▸ Problem to work on: Copy the data verbatim and leave out every picture.

▸ Data provided:
################
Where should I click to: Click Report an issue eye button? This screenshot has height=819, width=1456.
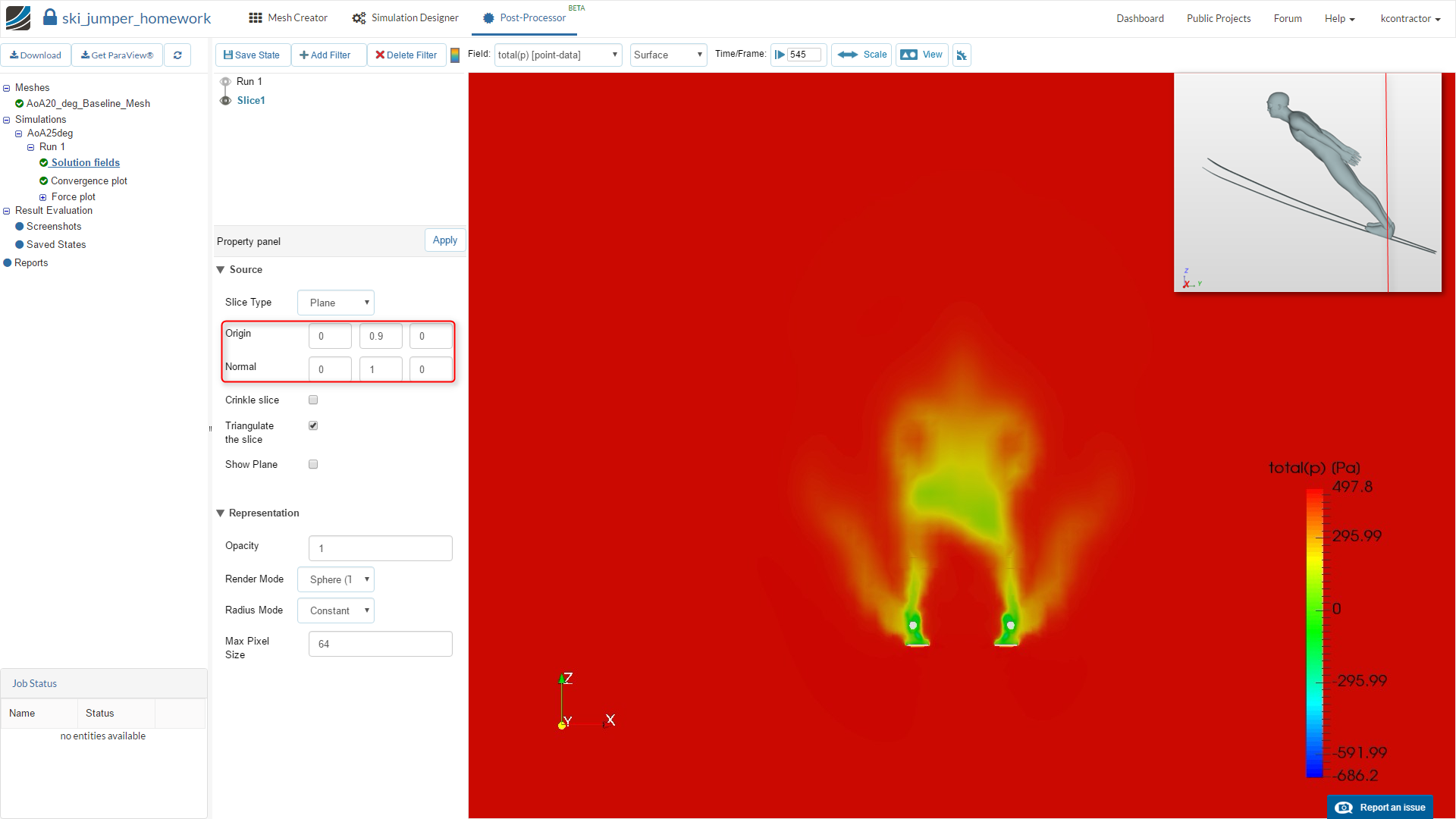(x=1380, y=808)
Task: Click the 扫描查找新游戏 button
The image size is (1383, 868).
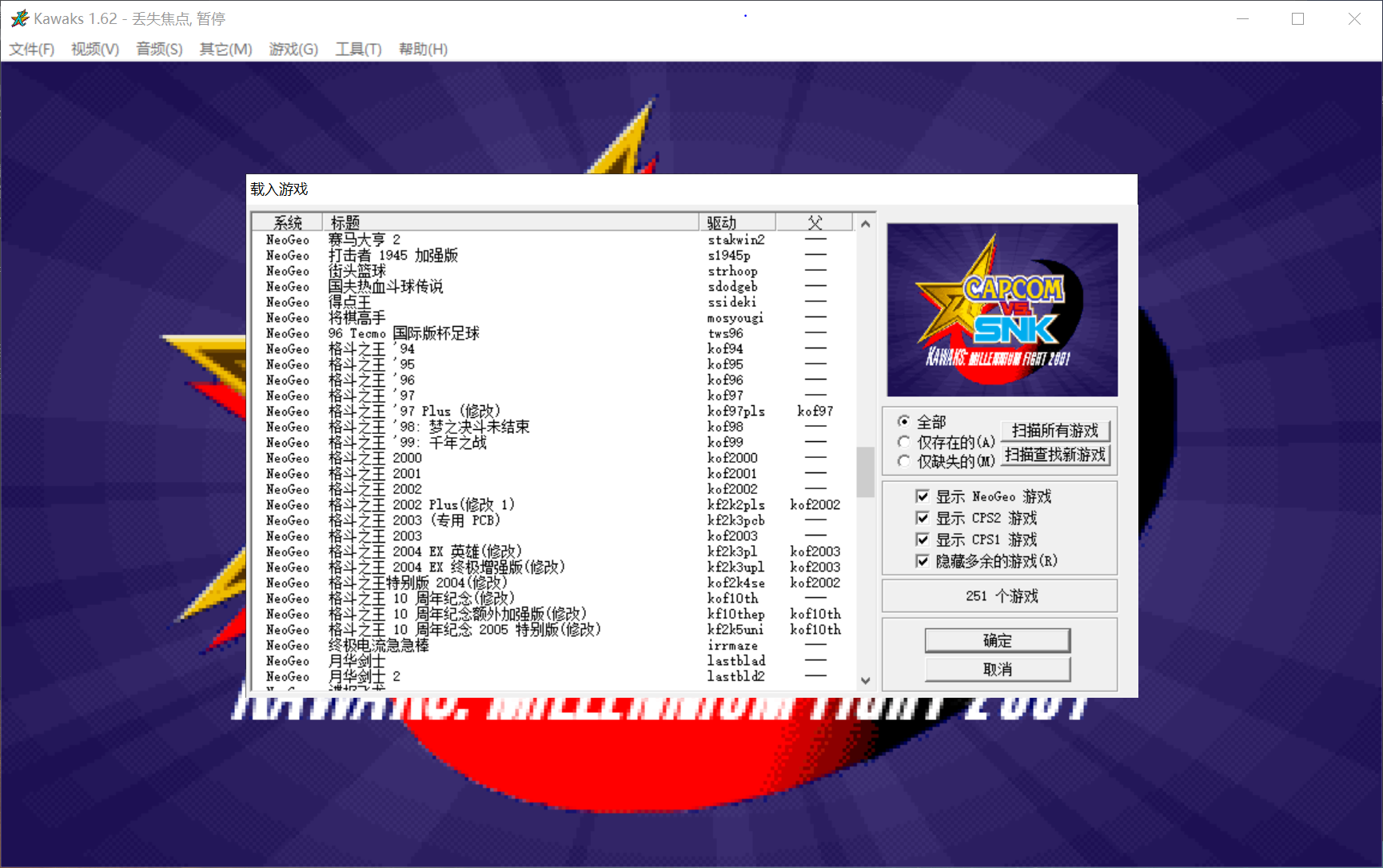Action: tap(1054, 455)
################
▸ Written response:
Where should I click to: Click Report an issue eye button? This screenshot has height=819, width=1456.
(x=1380, y=808)
Task: Click the 扫描查找新游戏 button
The image size is (1383, 868).
Action: tap(1054, 455)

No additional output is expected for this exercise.